> _Description of the task_
Every line below that holds the string "each" should be copied out.

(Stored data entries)
-------------------------

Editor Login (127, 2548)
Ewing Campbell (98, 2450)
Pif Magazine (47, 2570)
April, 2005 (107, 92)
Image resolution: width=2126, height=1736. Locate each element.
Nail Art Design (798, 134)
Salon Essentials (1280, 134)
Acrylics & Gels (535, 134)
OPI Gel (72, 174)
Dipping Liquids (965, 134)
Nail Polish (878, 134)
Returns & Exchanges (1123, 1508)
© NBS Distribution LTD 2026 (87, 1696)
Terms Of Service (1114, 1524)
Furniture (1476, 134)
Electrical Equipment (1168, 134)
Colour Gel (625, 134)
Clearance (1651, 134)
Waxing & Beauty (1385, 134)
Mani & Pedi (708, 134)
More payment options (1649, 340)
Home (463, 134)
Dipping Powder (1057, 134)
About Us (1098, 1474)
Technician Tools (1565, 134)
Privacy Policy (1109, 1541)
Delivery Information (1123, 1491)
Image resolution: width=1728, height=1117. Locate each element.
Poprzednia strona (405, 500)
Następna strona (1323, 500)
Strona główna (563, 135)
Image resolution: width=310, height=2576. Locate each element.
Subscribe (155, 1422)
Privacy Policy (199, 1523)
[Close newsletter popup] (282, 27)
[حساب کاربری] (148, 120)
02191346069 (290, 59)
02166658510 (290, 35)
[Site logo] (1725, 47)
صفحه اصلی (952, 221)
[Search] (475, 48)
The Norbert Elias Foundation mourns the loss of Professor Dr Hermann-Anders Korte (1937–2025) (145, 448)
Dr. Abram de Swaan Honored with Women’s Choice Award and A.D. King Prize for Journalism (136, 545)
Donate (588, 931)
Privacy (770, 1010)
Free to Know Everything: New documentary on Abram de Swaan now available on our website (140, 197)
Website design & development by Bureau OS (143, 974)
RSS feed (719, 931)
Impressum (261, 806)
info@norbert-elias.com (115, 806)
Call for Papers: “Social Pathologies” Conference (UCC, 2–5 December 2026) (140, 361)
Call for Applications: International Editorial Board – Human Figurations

-------------------------

> _Task response_
Image resolution: width=2126, height=1736. Locate each element.
Image resolution: width=1728, height=1117. Locate each element.
Image resolution: width=310, height=2576. Locate each element.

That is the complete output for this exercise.